Re: st: OLS assumptions not met: transformation, gls, or glm as solutions?

[Maarten Buis <maartenlbuis@gmail.com>]

On Tue, Dec 18, 2012 at 7:24 PM, Laura R. wrote:
> I thought generalized linear models (this is what I meant with glm)
> support different distributions of the dependent variable y, not the
> residuals.

You are right, it is a model for the conditional distribution of y and
not the residuals.

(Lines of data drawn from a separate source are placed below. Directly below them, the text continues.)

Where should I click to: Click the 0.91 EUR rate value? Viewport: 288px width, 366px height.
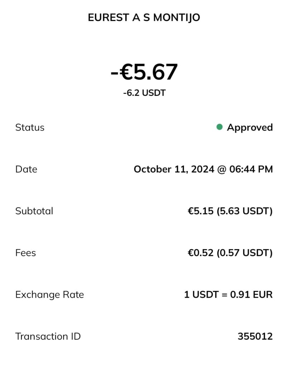click(x=251, y=295)
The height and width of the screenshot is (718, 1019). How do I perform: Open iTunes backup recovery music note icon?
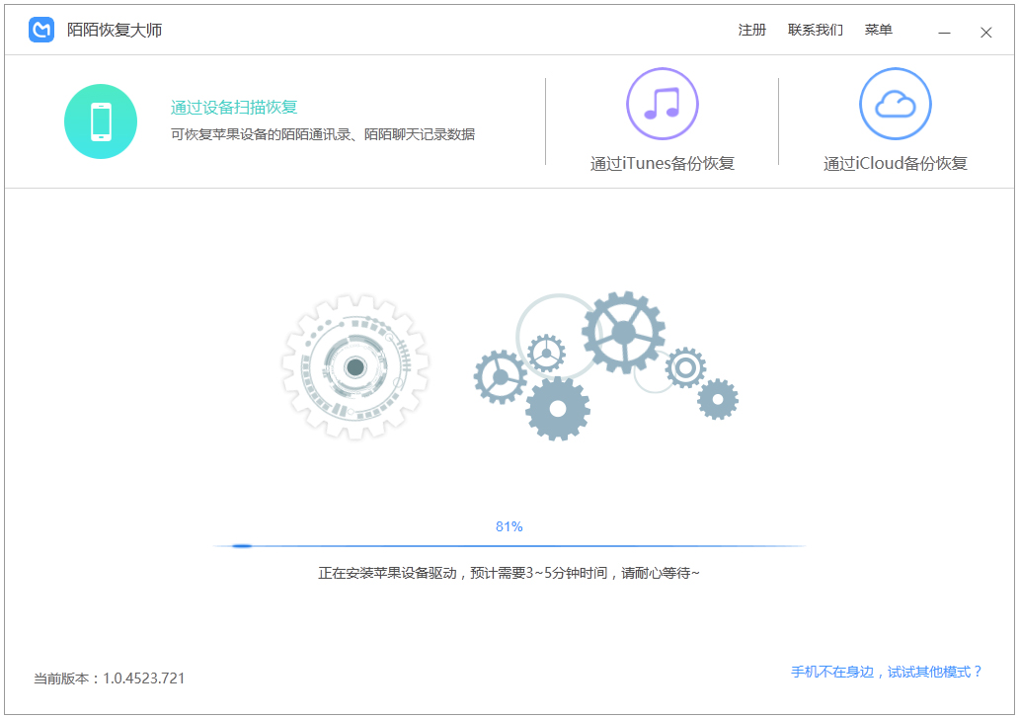coord(662,104)
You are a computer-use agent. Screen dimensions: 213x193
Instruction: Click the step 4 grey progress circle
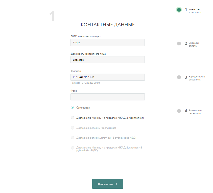[x=179, y=111]
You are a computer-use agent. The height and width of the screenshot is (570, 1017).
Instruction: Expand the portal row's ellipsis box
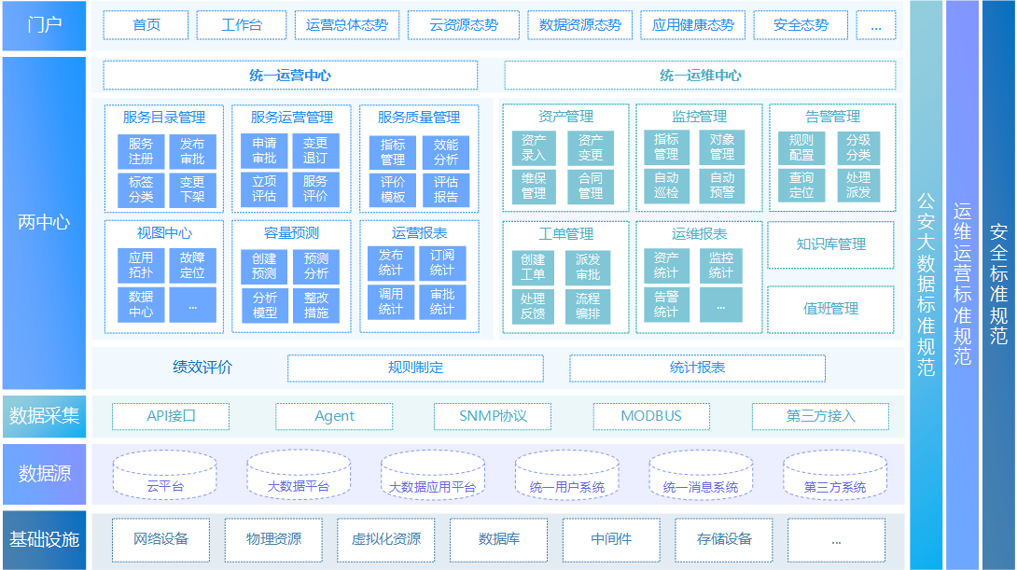(x=875, y=25)
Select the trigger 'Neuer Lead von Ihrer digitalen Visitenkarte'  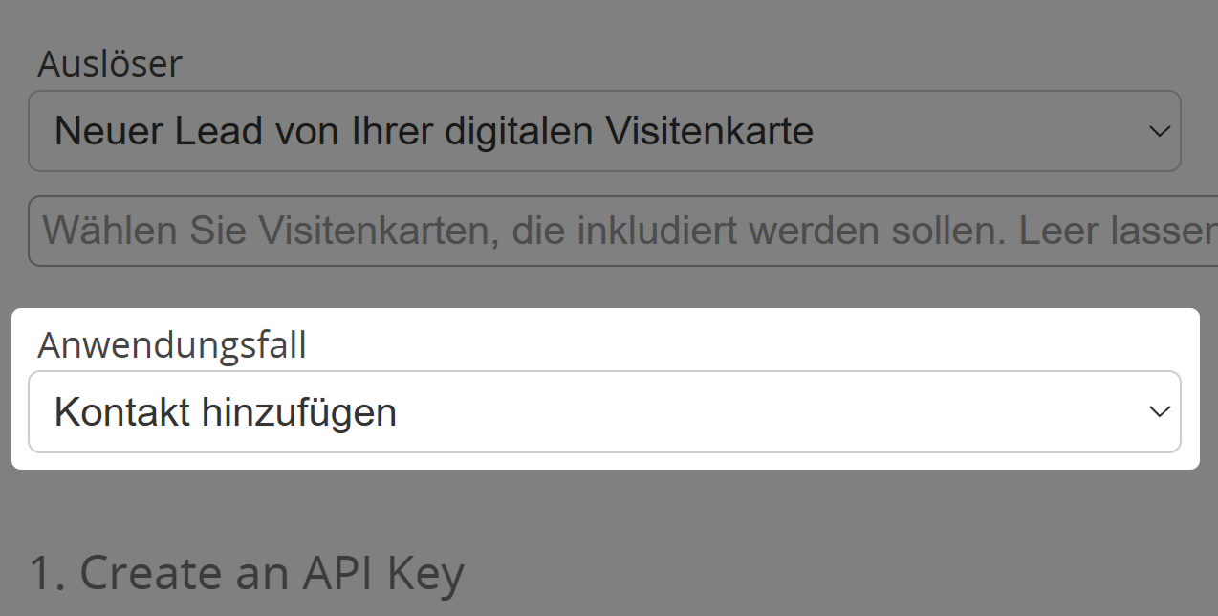tap(433, 131)
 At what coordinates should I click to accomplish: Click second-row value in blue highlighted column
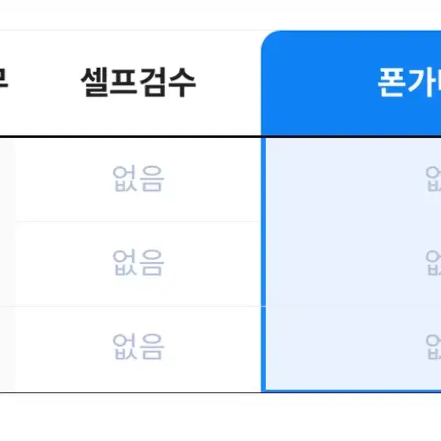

This means that the marginal distribution for the
dependent variable can deviate considerably from the unconditional
distribution that gave your model its name. See:
<http://www.maartenbuis.nl/software/margdistfit.html>. This is not a
problem, but you do need to take that into account when you diagnose
your problem.

Only in special cases (e.g. the normal/Gaussian distribution) does the
distribution of the residuals correspond to the unconditional
distribution.

> My dependent variable and the residuals are both right
> skewed, so maybe glm with inverse gaussian would be good.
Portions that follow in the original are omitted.